It began with a group of gentlemen from ten different oil companies, who normally were in competition with one another. But for this endeavor, they put their differences aside and took a hard look at building a pipeline to transport their products across the country.
In the end, eight companies - Apco Oil Company, Cities Service Company, Continental Oil Company, Gulf Oil Company, Phillips Petroleum Company, Shell Oil Company, Sun Oil Company and Texaco, Inc. - signed on as shareholders in a pipeline that would span 1,400 miles with an ultimate capacity of 720,000 barrels a day.
In the late 1960s and early 1970s, domestic oil production was decreasing. Predictions were that small Midwest refineries would soon begin dying out. Huge petroleum reserves on the Alaskan North Slope were being discovered, and new Department of Transportation regulations were on the horizon.
By October 25, 1971, the first product was ready for shipping from Lake Charles, La., to Port Arthur, Texas. The last leg of construction was finished in the spring of 1972. The system begins with a 12-inch line from Lake Charles to Port Arthur, grows to 28 inches between Port Arthur and Tulsa, then changes to 24 inches into the Chicago suburb of Hammond.
The original pipeline - from east Texas to Chicago - was built on time and under budget in twenty exhausting months.

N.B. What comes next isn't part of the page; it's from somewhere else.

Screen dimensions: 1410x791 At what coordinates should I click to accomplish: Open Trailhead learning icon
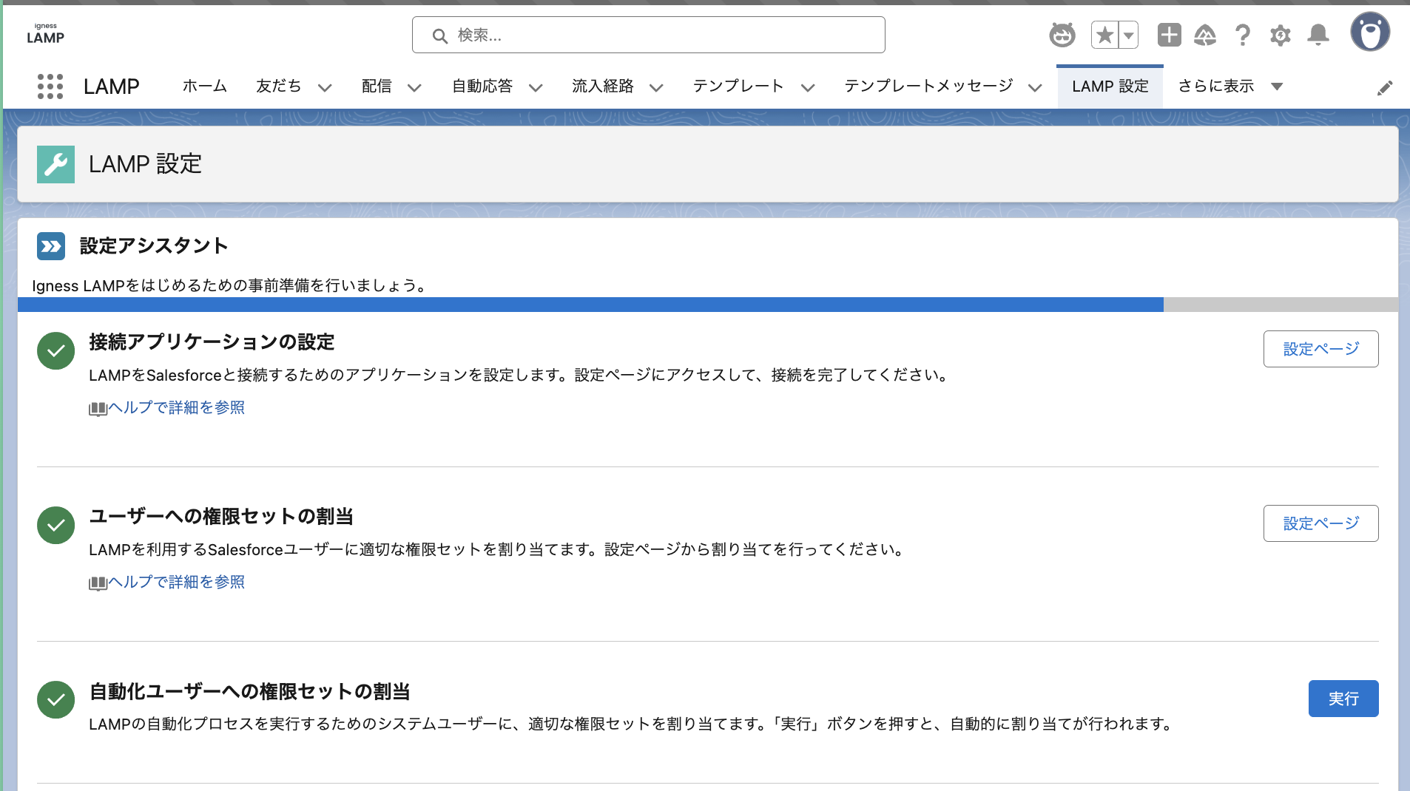click(x=1205, y=35)
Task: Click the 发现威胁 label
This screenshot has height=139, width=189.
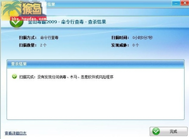Action: pyautogui.click(x=120, y=45)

The early years were tough. The factors that pointed to the need for the pipeline had changed. Lofty expectations about volumes and business didn't materialize. The Arab embargo of 1973 caused volumes to drop. In turn, the time it took to move product from the Gulf Coast to Chicago went up dramatically. The company needed to find uses for it's capacity. The decision was made to transport both crude oil and refined products.
No other large-diameter pipeline had ever successfully batched and moved refined products and crude in the same pipeline. Quality control was critical, and mixing products and crude was difficult. Using a keen blend of technology, determination and horsepower, Explorer pioneered the process. It is a method that many companies replicate to this day.
By 1977, the bottom line was finally headed toward the black. And, by 1984, Explorer was moving 166 million barrels per year. The first dividend was on the horizon. On April 13, 2001, Explorer shipped its four billionth barrel. Explorer's history of vision, tenacity, and collaboration had finally turned into phenomenal growth and success.
Today, Explorer Pipeline transports gasoline, fuel oil and jet fuel to 70 population centers in 16 states.
In 2003, Explorer expanded its capacity by adding new pump stations, storage tanks, power substations and pumping equipment. It was the largest expansion since the pipeline's construction. Within nine months, the expanded pipeline was running at capacity.
What began as eight different corporate cultures blended together to result in the world's first high-tech pipeline system. As in the beginning, determination, innovation and collaboration have led to Explorer's position as one of the world's leading pipelines
In contrast, the founders of Explorer Pipeline - so named in honor of those who forged new passages through the North American mid-continent - had better things in mind. From the beginning, the goal was to create the safest, most efficient pipeline possible.